Racetrack memory
A future storage technology from IBM that moves magnetically-stored data electronically. It offers 100 times the storage in the same space available on current hard disk drives and solid-state drives (SSDs) could be commercially available within a decade, Racetrack memory will not only play a large role in the consumer world, but also in the professional world. Some of the larger computing problems in existence right now are due not to computation, but to the lack of an efficient information system. Magnetic domain wall manipulation has advanced tremendously recently, but this technology surrounding racetrack memory still has several obstacles to overcome before it can become a reality.

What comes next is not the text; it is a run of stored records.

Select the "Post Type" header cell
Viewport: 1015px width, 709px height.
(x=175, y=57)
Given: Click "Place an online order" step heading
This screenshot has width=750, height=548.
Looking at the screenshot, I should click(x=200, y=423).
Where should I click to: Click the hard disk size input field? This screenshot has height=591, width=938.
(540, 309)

It is comprised of millions of U-shaped wires perpendicularly placed on a silicon substrate with the read/write heads located at the bottom of the U.The wires are less than one micron in diameter. Approximately 100 bits of data are magnetically written onto each wire and are moved up and down the wire by applying a positive or negative pulse at one end.This allows for an almost infinite number of combinations of ones and zeroes, determined by how the position of the electron spin is interpreted, vastly increasing the amount of data that can be stored with respect to the area the data are being stored on.The bits move at more than 300 feet per second, which is considerably faster than the spinning platters of modern-day hard disks.Not only is it more efficient in regard to data per size constraints, but it also gains efficiency in that it uses less energy.

Magnetic domain technology is based on a discovery made in the 1930’s by Nevill Mott at the University of Cambridge. When a magnetic material is injected with electric current, all of the electrons in that region orient their spin parallel to the magnetism of that domain . For instance, if a wire was divided into 10 equal parts with alternating magnetic domains and had a pulse of electric current sent through it, the electrons would orient their spin parallel to that of the magnetic domains of each section, which would be alternating. This becomes very useful, because it is then possible to change the magnetic domain of each of the individual sections of wire.

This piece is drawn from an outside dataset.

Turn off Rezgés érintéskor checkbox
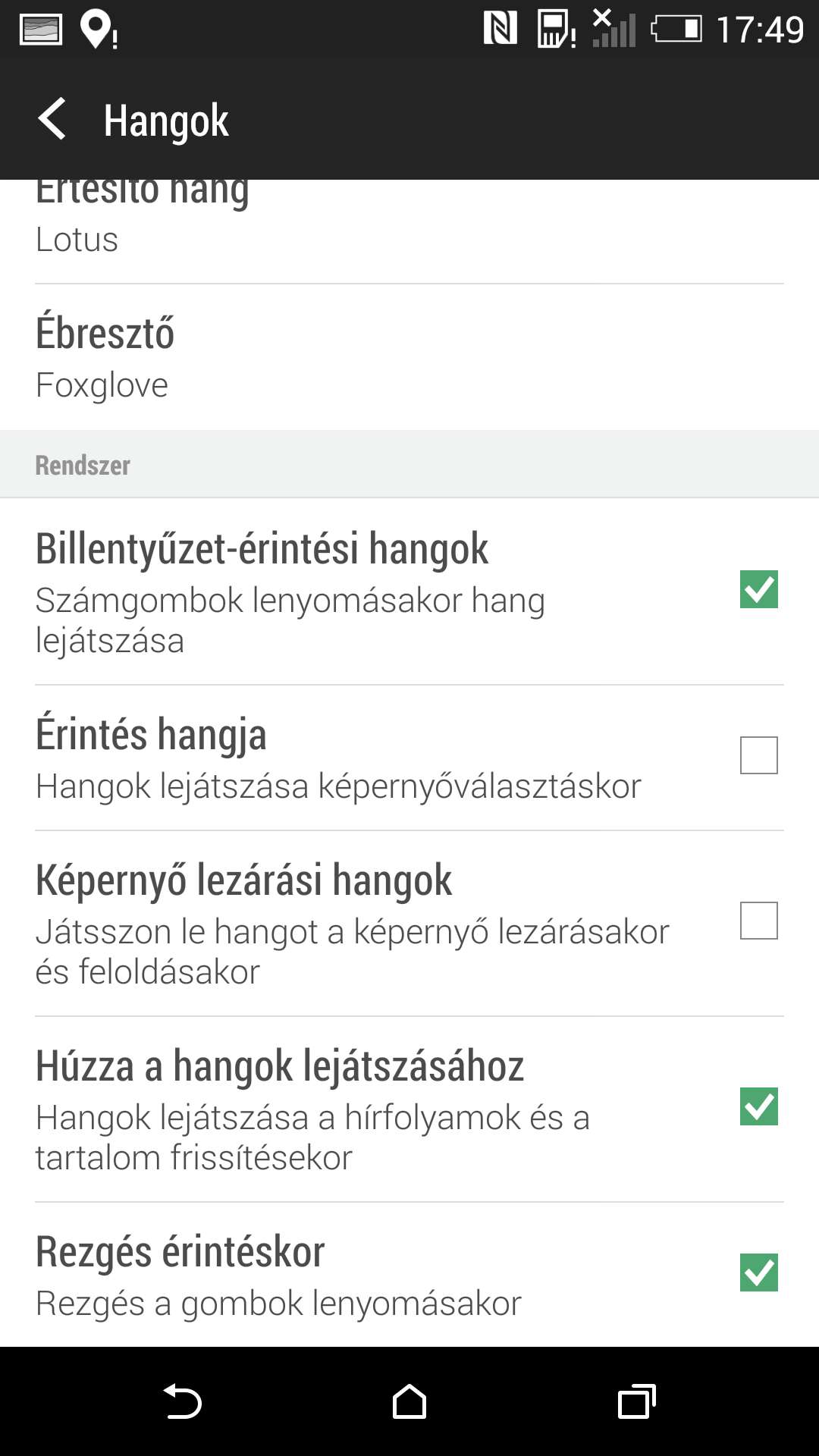The image size is (819, 1456). click(758, 1272)
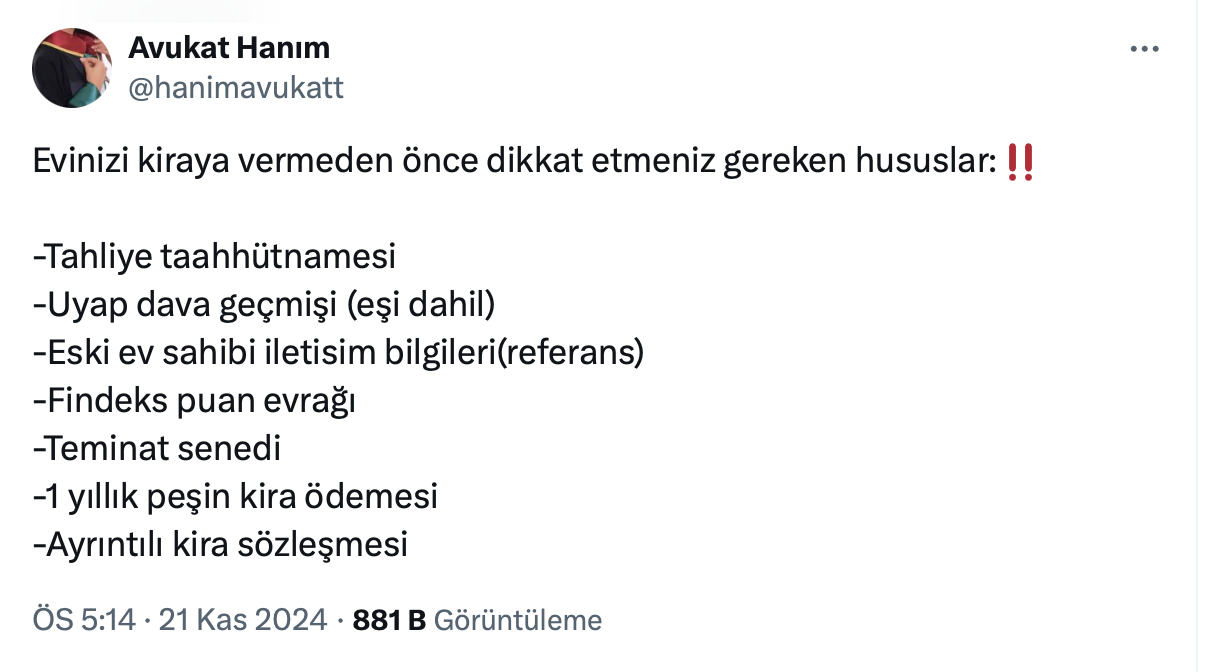Click the Findeks puan evrağı line
This screenshot has width=1208, height=672.
pos(195,401)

An obstacle researchers had to overcome was being able to “write” and “rewrite” the magnetic domain of a section of wire. This was made possible through the development of a ferromagnetic nanowire oriented at a right angle to the storage nanowire, which ultimately fringes the magnetic domain walls.

In this current solid-state memory, while more reliable than mechanical hard disks, is only available for relatively comparative prices at the very low-end, where it costs "maybe a factor of two to replace a hard disk with Flash memory."